- What the exercise asks
Extract every line of the material below that contains the string "Click", matching case exactly.

- Records for the task
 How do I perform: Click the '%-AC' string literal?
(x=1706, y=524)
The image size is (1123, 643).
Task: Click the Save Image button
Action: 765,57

- Output of the task
 How do I perform: Click the '%-AC' string literal?
Task: Click the Save Image button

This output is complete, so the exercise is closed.